She's gorgeous! Good luck! I imagine it's stressful- but so glad she is in good hands!


----------



## Cpc1972 (Feb 23, 2015)

She hit the jackpot with your family. Gosh 10 litters that poor girl.


----------



## Cpc1972 (Feb 23, 2015)

Make sure you keep us updated. We want to see puppy pictures.


----------



## BrianO (Apr 7, 2016)

Do you have Piper's full registered name or the name of her kennel? More information may be available about her with that information.

Good luck! Thanks for researching to give her the best care.


----------



## Malcolm's Mom (Jul 14, 2012)

What a lucky girl Piper is! There are lots of us following your story; please tell us how things go, and we'd all love to see puppy pictures. As for the breeder, I would never go back there for any reason. She did Piper a series of injustices, and doesn't deserve to have access to Piper again. Good luck with everything!


----------



## gdgli (Aug 24, 2011)

I wish you the best of luck with Piper.


----------



## Tammy123 (Jun 3, 2016)

Thanks everyone we are worried alittle else, I will post pics as soon as we have them, she slept in the house for the first time ever last night, it took us all sleeping in the floor, I'm so glad I joined, everyone wants to help without being mean, we all feel so bad that we didn't know she wasn't fix. I just didn't think of it, I should of but didn't. And if we have health puppies we will be even happier. Who doesn't love puppies, not sure we will be able to see them go, fingers crossed we all fall in love with the same one or two


----------



## Tammy123 (Jun 3, 2016)

## Supplied information
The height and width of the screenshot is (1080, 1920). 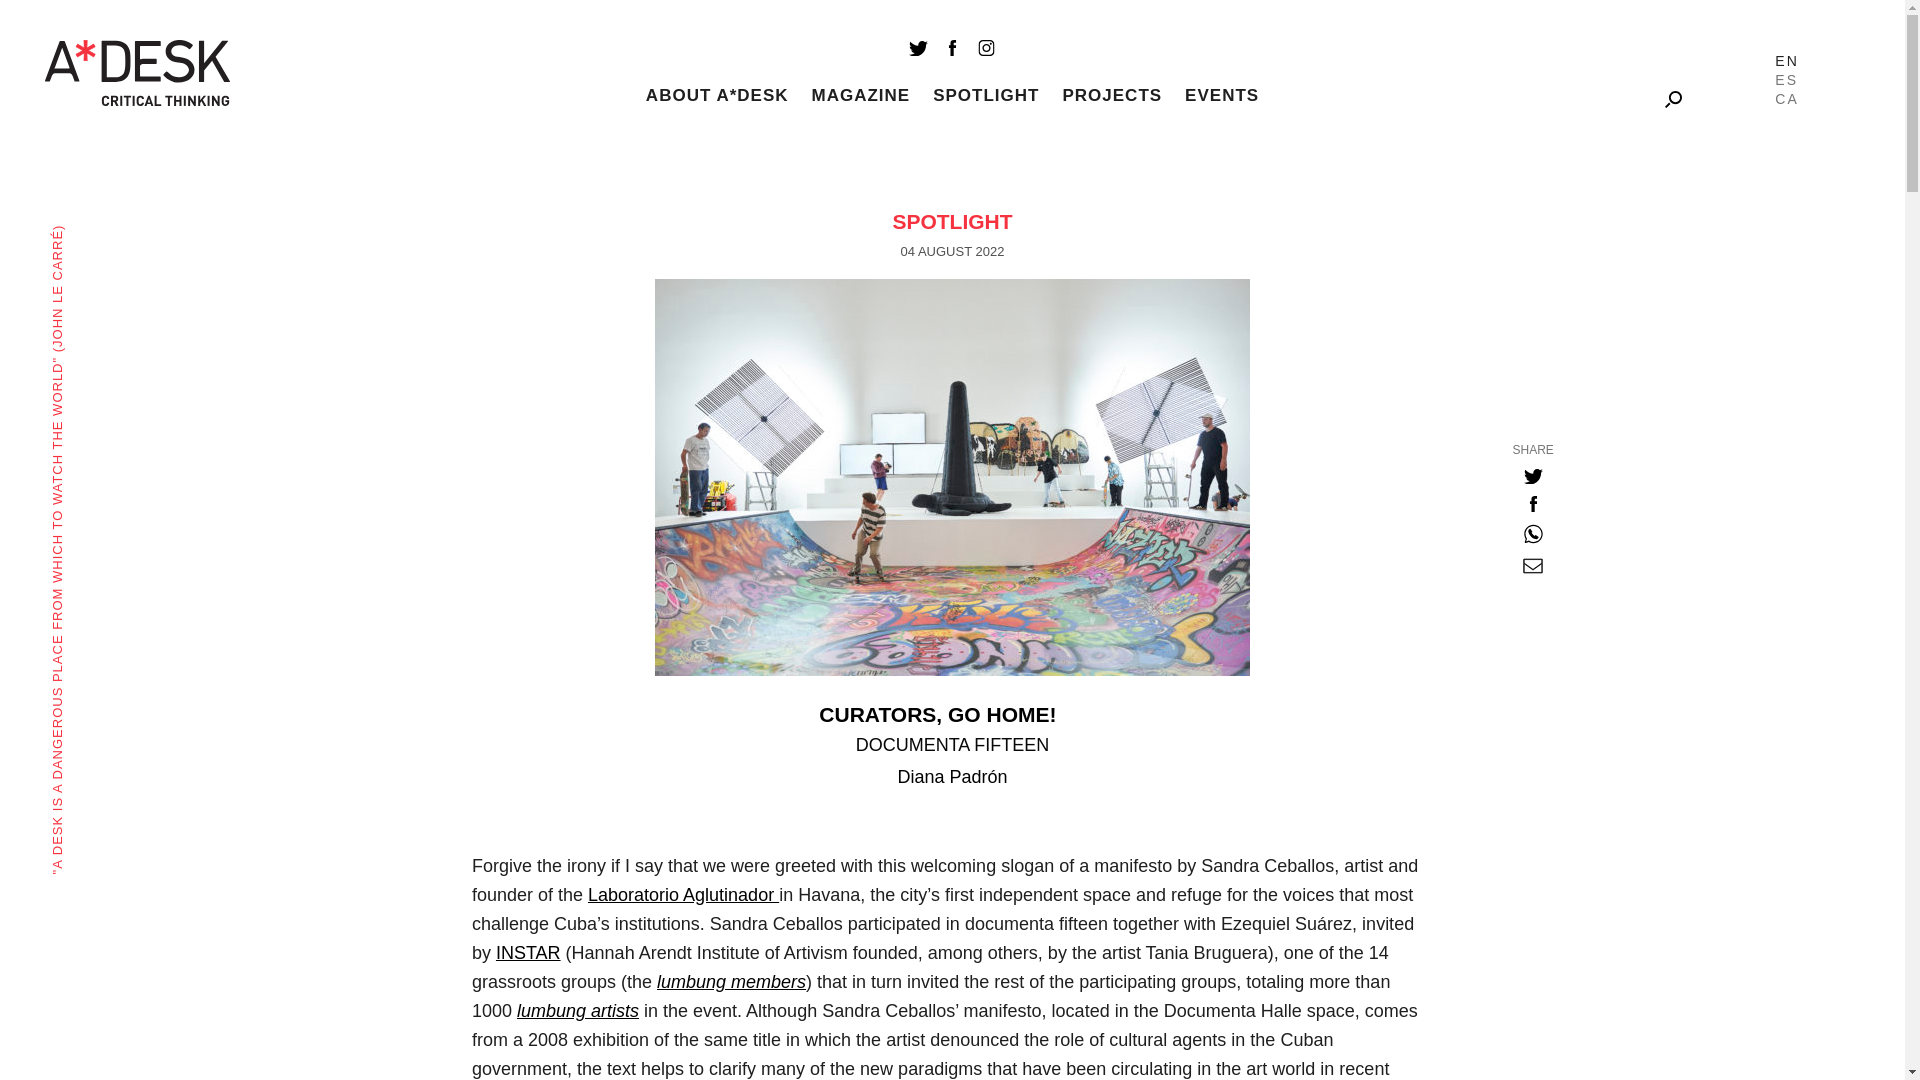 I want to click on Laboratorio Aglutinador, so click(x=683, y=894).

## What the task asks
Answer these from the forum thread about Piper:
1. How many litters does Cpc1972 say Piper has had?
2. What two pieces of information does BrianO ask for?
3. According to Tammy123, where did Piper sleep for the first time ever last night?

## Result for this exercise
1. 10 litters.
2. Piper's full registered name or the name of her kennel.
3. In the house.